As they say in the Python world, explicit is better than implicit. I tend to
just stay away from xargs.
I can find original email so not sure if I got requirements 100% correct but I
have solve the problem of only listing files or directories in a directory
without looking in sub-dirs with a couple functions.
There are some external dependencies in this code, but easy to spot and remove
without breaking things.
https://gist.github.com/ethanpost/94a0d2a17440a7f6acfbe52562e892d0
I would just write a look which lists the matching files and delete them with
rm. Also above code should run on any Unix platform, no Linux dependencies as
far as I know.
Using a function and a loop is also going to enable you to add logging easier
if you want that.
Thanks,
Ethan
https://twitter.com/poststop
From: Dave Herring <gdherri@xxxxxxxxx>
Sent: Monday, December 17, 2018 4:45 PM
To: jkstill@xxxxxxxxx
Cc: post.ethan@xxxxxxxxx; Amir.Hameed@xxxxxxxxx; ORACLE-L
<oracle-l@xxxxxxxxxxxxx>
Subject: Re: Weird behavior with find command when tarring files
Thanks for the tips with "xargs", Jared, although I don't quite understand what
"xargs" is doing when "-0E" are involved. The following was done on RHEL6.6:
Create 5 randomly named files with "x_" prefix.

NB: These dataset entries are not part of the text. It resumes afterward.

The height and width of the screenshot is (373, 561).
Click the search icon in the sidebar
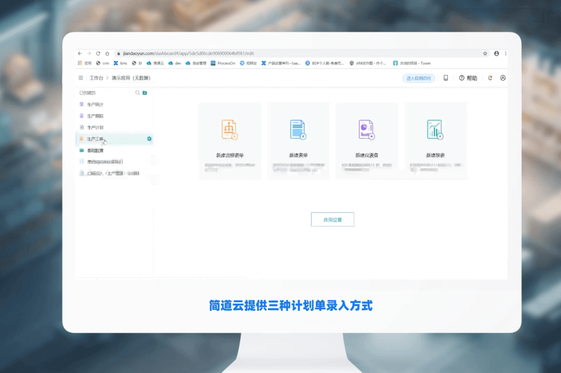(x=137, y=92)
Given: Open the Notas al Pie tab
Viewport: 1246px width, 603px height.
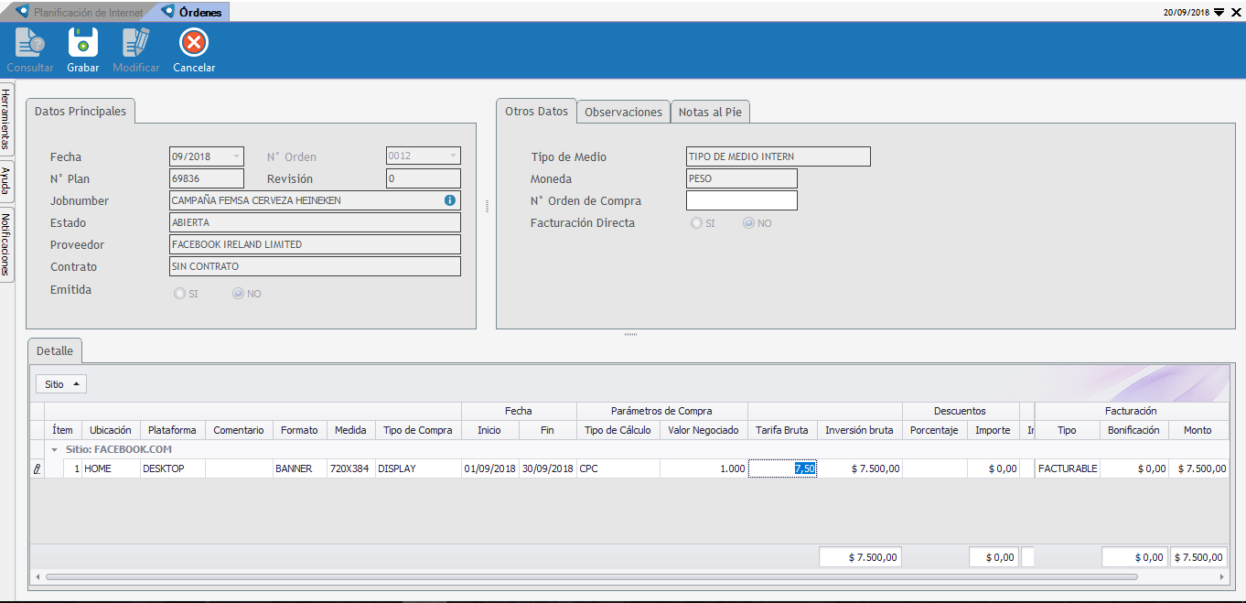Looking at the screenshot, I should tap(710, 112).
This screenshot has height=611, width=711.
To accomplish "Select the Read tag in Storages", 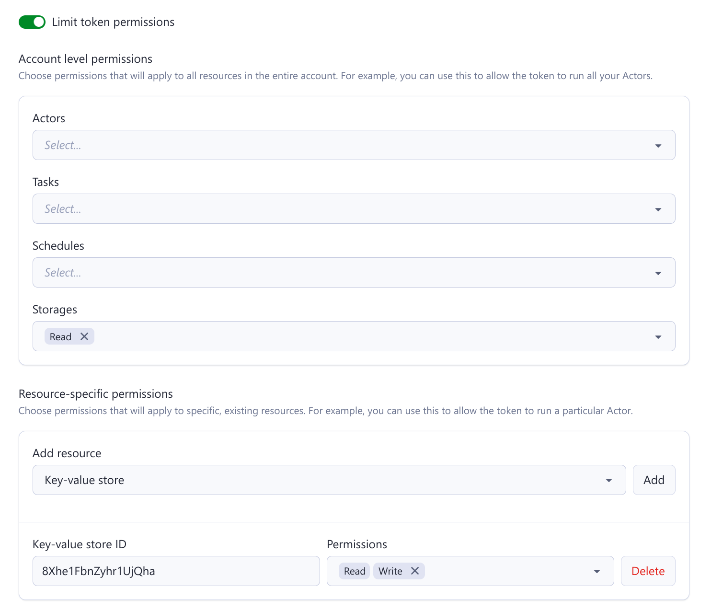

% for ((i=1; i<=10; i++)); do touch x_`date +%N`.txt; done
% find . -maxdepth 1 -type f -print0
./x_287598645.txt./x_295644322.txt./x_303214626.txt./x_310464579.txt./x_317687226.txt./x_325071789.txt./x_332189678.txt./x_339226164.txt./x_346212508.txt./x_353403282.txt
Show that a "find" on "y_" names piped to "xargs -0 ls" still shows all files.
This is because "ls" doesn't require [FILE] to be listed.
% find . -maxdepth 1 -type f -name 'y_*' -print0 | xargs -0 ls
x_287598645.txt x_303214626.txt x_317687226.txt x_332189678.txt
x_346212508.txt
x_295644322.txt x_310464579.txt x_325071789.txt x_339226164.txt
x_353403282.txt
Same test using "rm -v". This fails because "rm" requires some value for it's
parameter [FILE].
% find . -maxdepth 1 -type f -name 'y_*' -print0 | xargs -0 rm -v
rm: missing operand
Try `rm --help' for more information.
This is where I'm not clear. I'd rather be safe and make sure "rm" is given a
value but:
find . -maxdepth 1 -type f -name 'y_*' -print0 | xargs -0E rm -v
xargs: invalid option -- 'v'
Usage: xargs [-0prtx] [--interactive] [--null] [-d|--delimiter=delim]
[-E eof-str] [-e[eof-str]] [--eof[=eof-str]]
[-L max-lines] [-l[max-lines]] [--max-lines[=max-lines]]
[-I replace-str] [-i[replace-str]] [--replace[=replace-str]]
[-n max-args] [--max-args=max-args]
[-s max-chars] [--max-chars=max-chars]
[-P max-procs] [--max-procs=max-procs] [--show-limits]
[--verbose] [--exit] [--no-run-if-empty] [--arg-file=file]
[--version] [--help] [command [initial-arguments]]
It looks like "xargs" is assuming arguments for "rm" apply to itself and that
only happens when the "-E" argument is used. See the following 2 examples that
run against files that ARE found:
% find . -maxdepth 1 -type f -name 'x_*5*' -print0 | xargs -0E rm -v
xargs: invalid option -- 'v'
Usage: xargs [-0prtx] [--interactive] [--null] [-d|--delimiter=delim]
[-E eof-str] [-e[eof-str]] [--eof[=eof-str]]
[-L max-lines] [-l[max-lines]] [--max-lines[=max-lines]]
[-I replace-str] [-i[replace-str]] [--replace[=replace-str]]
[-n max-args] [--max-args=max-args]
[-s max-chars] [--max-chars=max-chars]
[-P max-procs] [--max-procs=max-procs] [--show-limits]
[--verbose] [--exit] [--no-run-if-empty] [--arg-file=file]
[--version] [--help] [command [initial-arguments]]
% find . -maxdepth 1 -type f -name 'x_*5*' -print0 | xargs -0 rm -v
removed `./x_287598645.txt'
removed `./x_295644322.txt'
removed `./x_310464579.txt'
removed `./x_325071789.txt'
removed `./x_346212508.txt'
removed `./x_353403282.txt'
That last example works as I expected.